One of the most significant findings is the rapid escalation in threat actor risk levels over the study period. In the first six months, 33% of actors were classified as medium risk or higher by Anthropic's risk-scoring system. By the second six months, that figure had risen to 56%, a roughly 1.7-fold increase. Simultaneously, the data shows a structural shift in how attackers deploy AI — moving away from initial access techniques like phishing (down 8.6%) and toward post-compromise activities like account discovery (up 8.9%). This shift matters because post-compromise techniques historically required sophisticated expertise. AI is now enabling less skilled actors to execute these operations, effectively compressing the capability gap between novice and experienced attackers.

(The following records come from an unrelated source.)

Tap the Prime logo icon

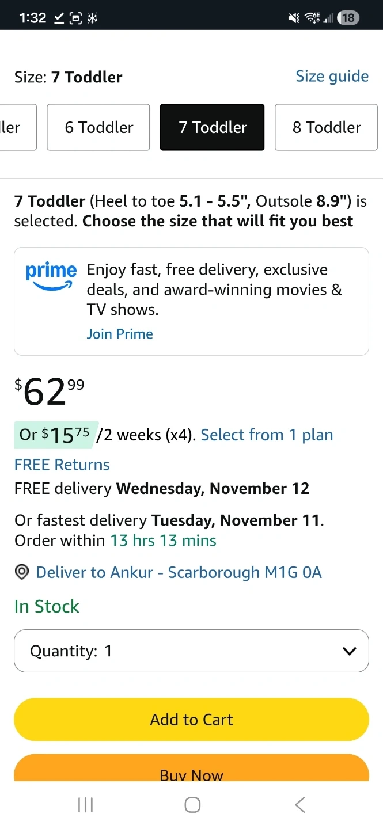[x=51, y=276]
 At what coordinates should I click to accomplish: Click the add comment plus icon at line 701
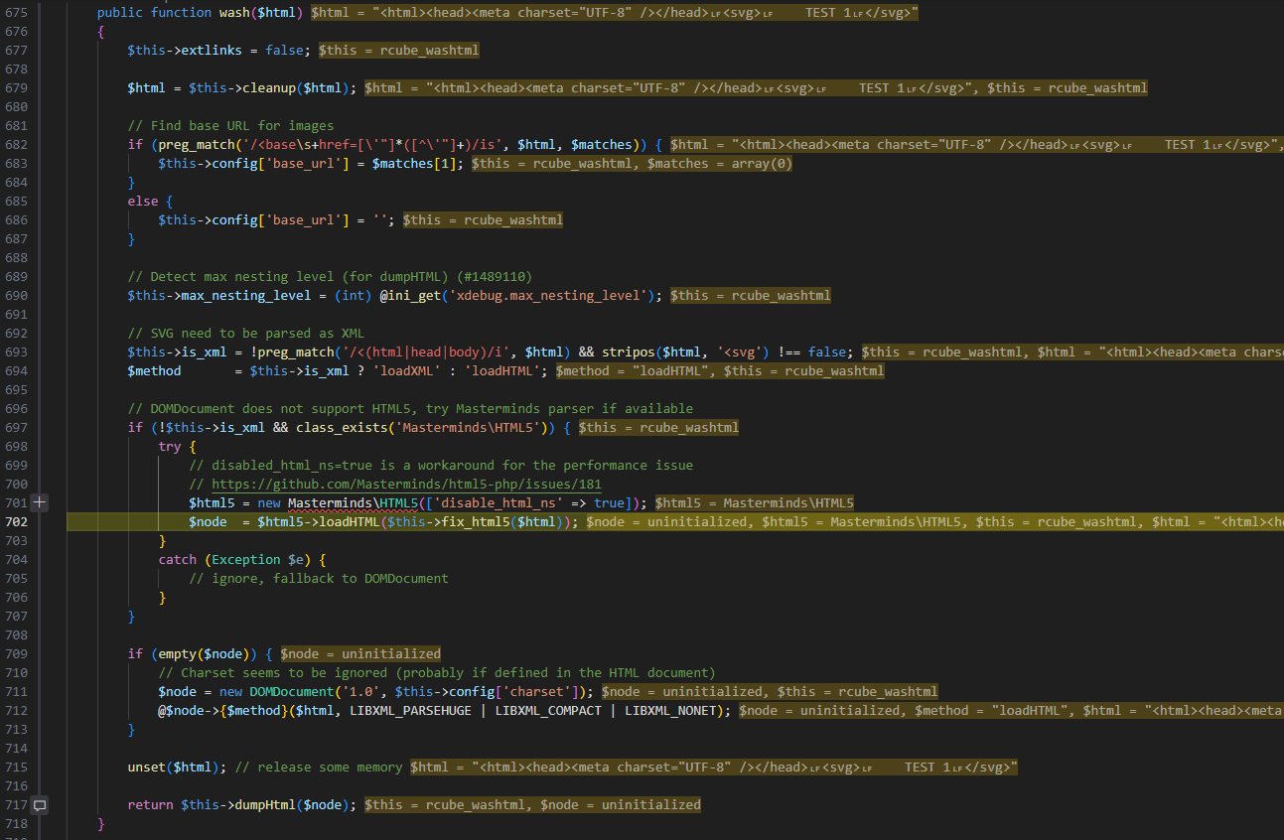coord(40,502)
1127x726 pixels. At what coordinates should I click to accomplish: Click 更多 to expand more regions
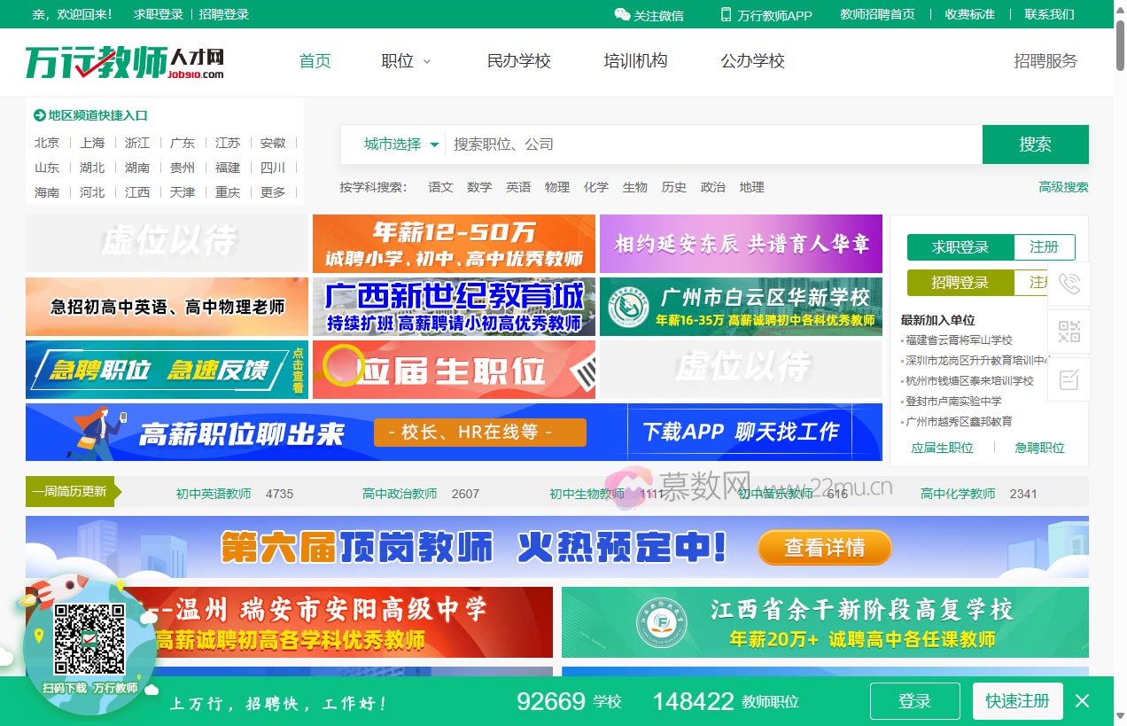tap(273, 191)
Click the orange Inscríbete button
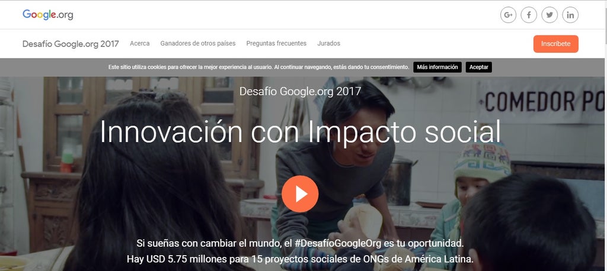Image resolution: width=607 pixels, height=271 pixels. 555,44
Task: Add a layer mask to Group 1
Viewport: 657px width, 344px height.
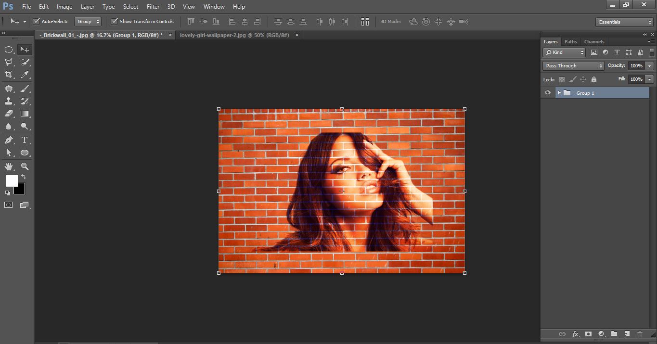Action: 589,333
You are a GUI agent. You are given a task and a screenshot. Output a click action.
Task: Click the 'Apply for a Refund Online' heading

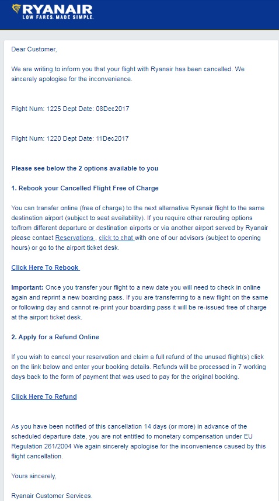click(55, 337)
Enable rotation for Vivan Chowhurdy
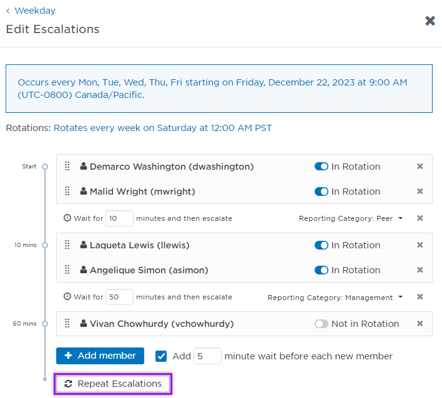 tap(322, 324)
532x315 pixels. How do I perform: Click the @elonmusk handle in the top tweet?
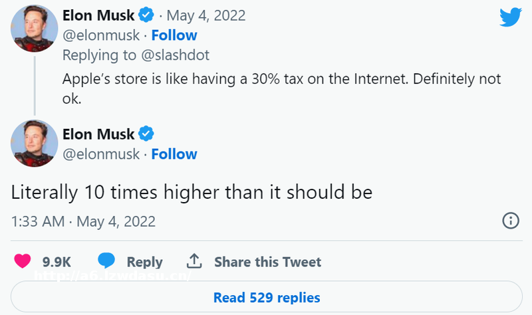[101, 35]
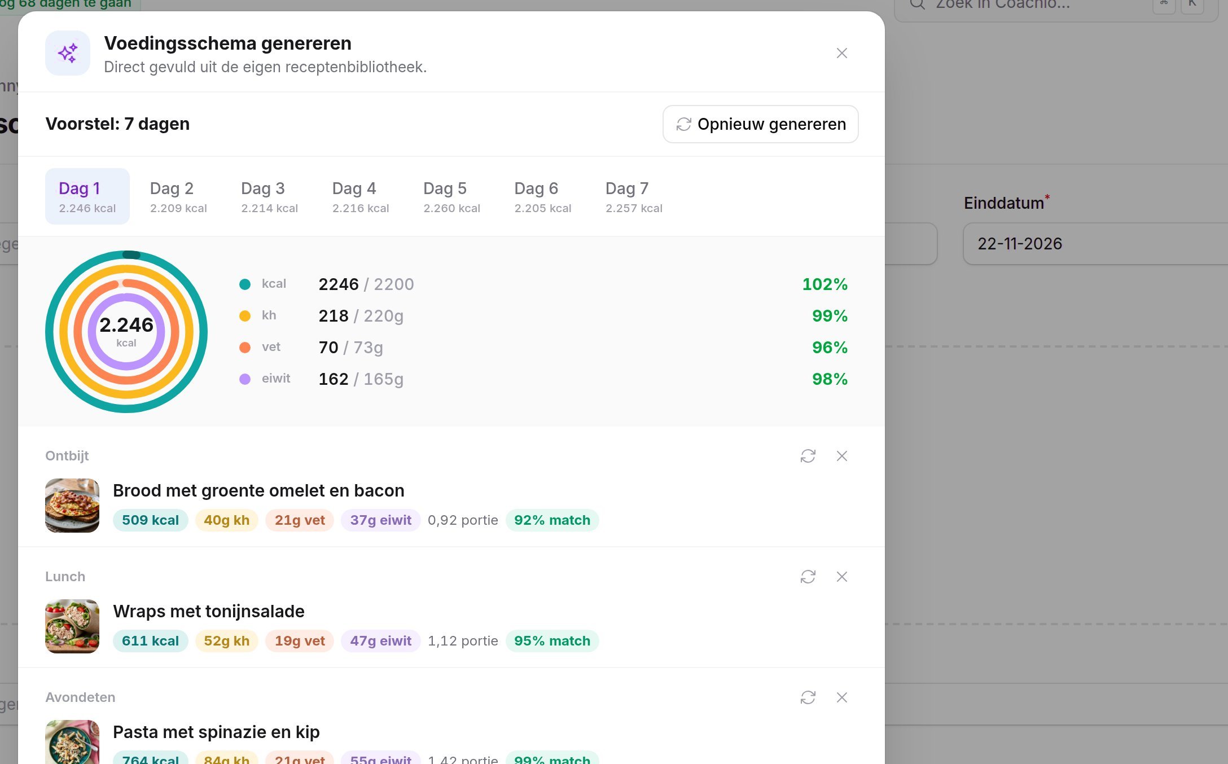Click the Pasta met spinazie en kip title
Screen dimensions: 1228x764
216,732
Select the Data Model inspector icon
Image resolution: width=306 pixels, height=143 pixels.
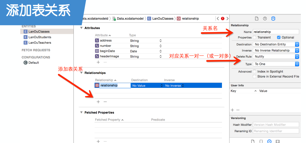click(273, 19)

The study challenges long-standing assumptions about how to assess the danger posed by any individual threat actor. Traditionally, security teams have inferred skill level from the number of distinct techniques employed and the tools used. Anthropic's data undermines both proxies: the least-skilled actors in the dataset used approximately 16 distinct techniques on average, while the most skilled used around 20 — a negligible difference. Similarly, whether an actor accessed Claude through Claude Code, an API, or a chat interface bore no meaningful relationship to their risk level. What does distinguish higher-risk actors is their tendency to concentrate AI usage on operationally demanding, post-compromise techniques and, critically, their construction of architectural scaffolding that enables models to chain attack stages together autonomously with minimal human intervention.
The MITRE ATT&CK framework, a foundational reference for the cybersecurity industry since its introduction by MITRE Corporation, is shown to be structurally inadequate for capturing the most dangerous AI-enabled behaviors. Anthropic cites a state-sponsored cyber espionage operation it disrupted in November 2025 as a case study: the attacker manipulated Claude Code into attempting infiltrations across multiple global targets with little human oversight, with the model functioning as an autonomous agent executing commands, exploiting vulnerabilities, and making tactical decisions independently. Mapped against MITRE ATT&CK, the operation registered 30 techniques across 13 tactics — comparable to many medium-risk actors — yet Anthropic's internal risk-scoring assigned it the maximum score of 100. The framework currently contains no ATT&CK identifier for agentic orchestration, the precise capability that makes such attacks uniquely dangerous.
The findings carry broad implications for the security industry's preparedness as AI agents grow more capable. The erosion of traditional risk-differentiation signals means that defensive frameworks built around technique counts or tool identification will increasingly misclassify dangerous actors as routine threats. The gap between what MITRE ATT&CK catalogues and what AI-enabled attackers actually do represents a structural blind spot in incident response, threat intelligence sharing, and defensive prioritization. Anthropic notes that these findings directly informed its own safety and safeguard development, suggesting that AI developers themselves are becoming a critical node in the cybersecurity ecosystem — a role that raises new questions about the responsibilities of model providers when their systems are weaponized by sophisticated state and non-state actors.